Fig. 1. Three methods of attaching the accelerometer (a - attached to a slat, b - attached to the mattress, c - attached to a cantilever between the slats).
Three methods of attaching the accelerometer to the bed and mattress were tested. They are: on a slat (Fig. 1a), between slats and attached directly to the mattress (Fig. 1b), between slats with cantilever (Fig. 1c). The test cantilever was made of rough polypropylene plastic plate 2 mm thick. The influence of this cantilever’s geometric and mechanical characteristics on the measurement results has not been investigated. The dimensions of the flexible part of the plate were 200 × 25 mm. A Raspberry Pi and a program written in Python program language were used to collect data from the accelerometer. The polling rate was 600 values per second. Data recording was carried out, taking into account time ranges. Processing and visualization of data were carried out on a personal computer using another Python program. Data were filtered using a digital low-pass and high-pass filter to reduce lowfrequency bias and high-frequency noises that do not carry useful information. The frequency bandwidth of the heart rate component varies among publications, where the cutoff frequencies range between 0.1–1 Hz for high-pass filter and 10–25 Hz for lowpass filters [8, 9]. By some publications [3, 10] as well as empirical results, it was found that the bandwidth 1–15 Hz overall more suitable for heart rate monitoring using the accelerometer.

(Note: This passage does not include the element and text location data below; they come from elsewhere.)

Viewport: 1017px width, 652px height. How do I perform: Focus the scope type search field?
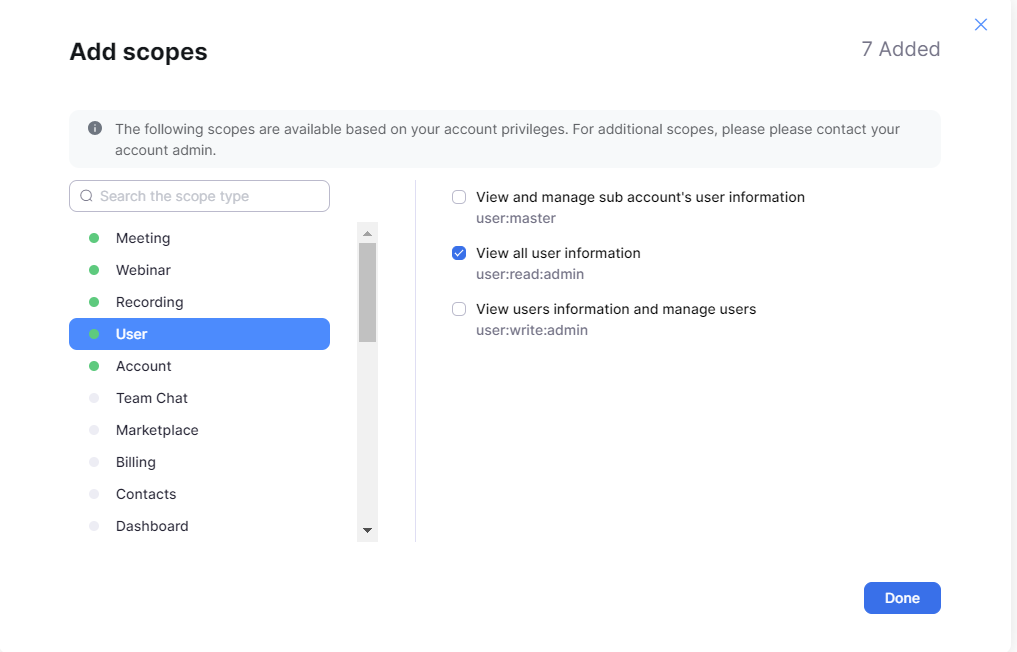[x=210, y=196]
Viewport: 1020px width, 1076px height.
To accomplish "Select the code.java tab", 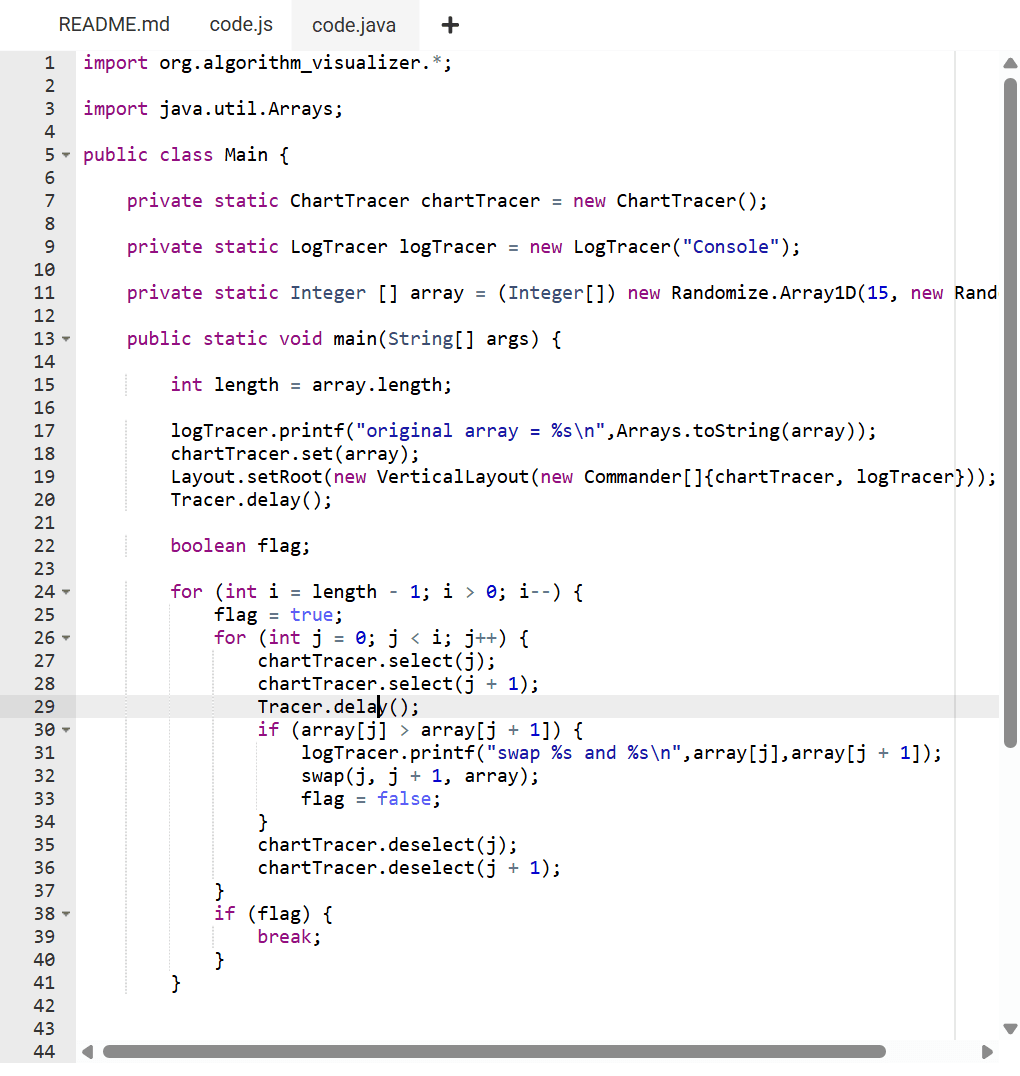I will [354, 25].
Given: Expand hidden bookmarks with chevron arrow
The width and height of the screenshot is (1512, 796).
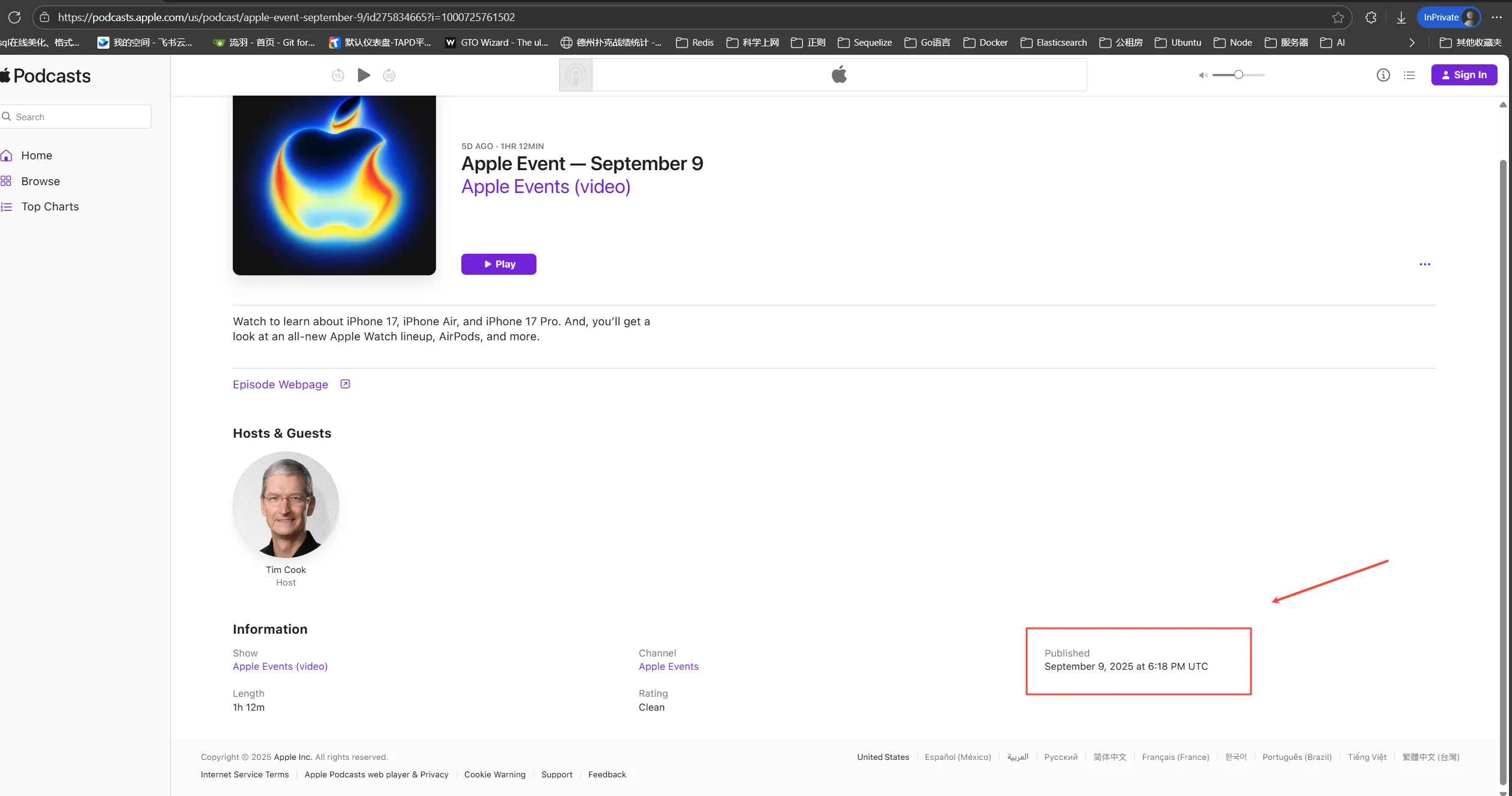Looking at the screenshot, I should pyautogui.click(x=1412, y=43).

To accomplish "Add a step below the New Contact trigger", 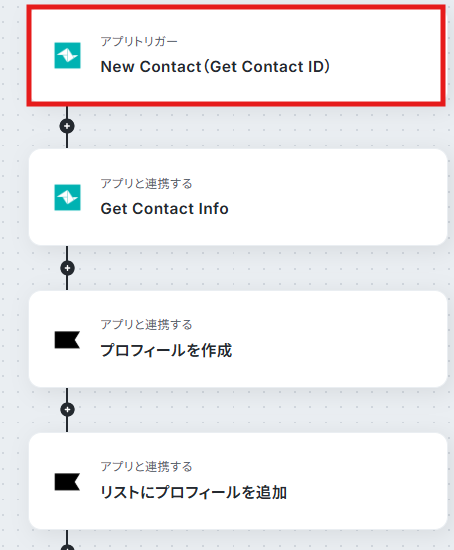I will click(x=67, y=126).
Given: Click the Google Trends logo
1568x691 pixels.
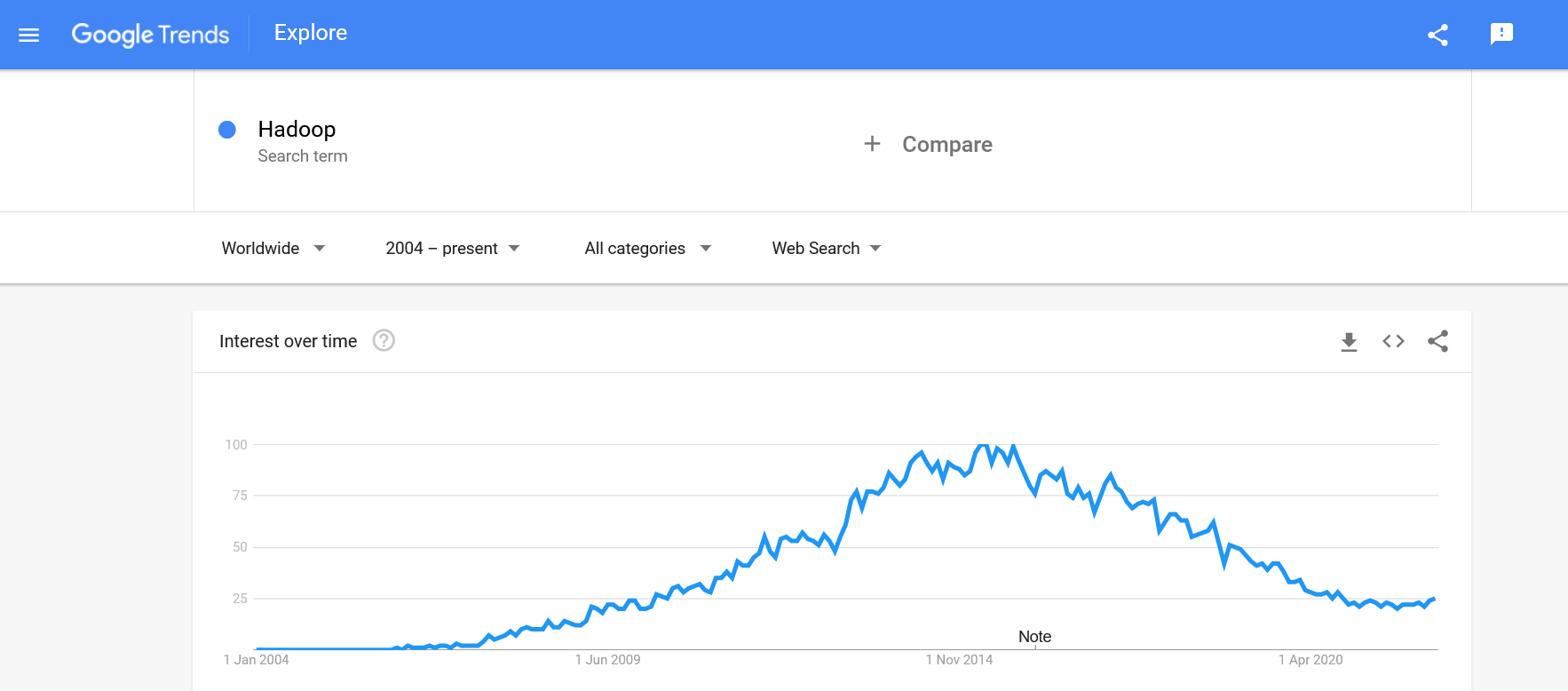Looking at the screenshot, I should pos(150,34).
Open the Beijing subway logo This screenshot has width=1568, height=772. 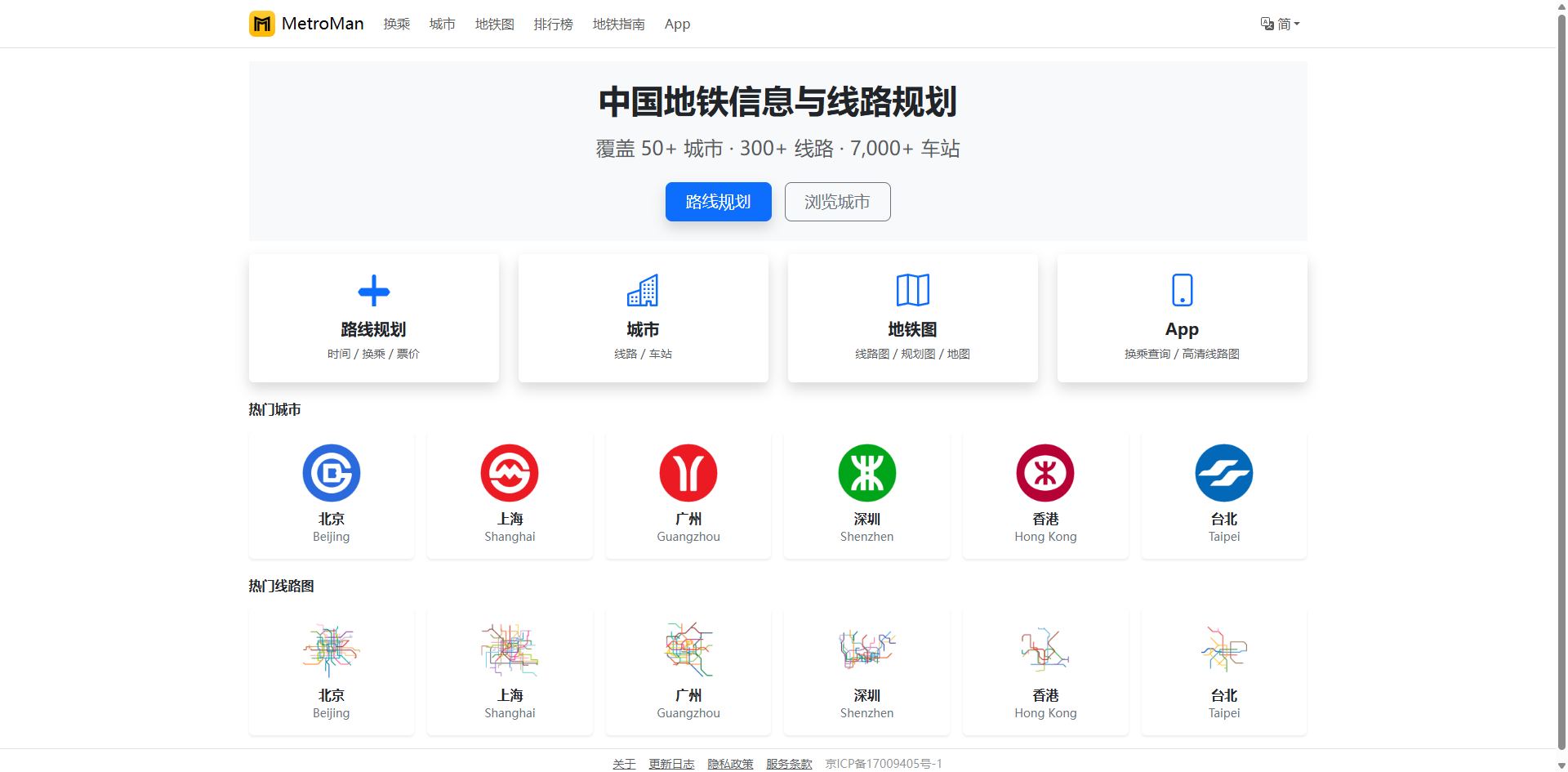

3 Discussion of the Results The development system prototype provides the measurement of heart rate with minimal influence of human body movement, including movement caused by breathing. The measurement system was designed for use in experiments with different attachment methods to the mattress and human sleep positions. All measurements (except presented in Fig. 6) were done with the sensor placed directly opposite the heart. Any BCG signals from the accelerometer according to the methods of attaching to the slat and to the mattress was not recognized (Fig. 2). The only recognizable results were given by the method by using the cantilever (Fig. 3).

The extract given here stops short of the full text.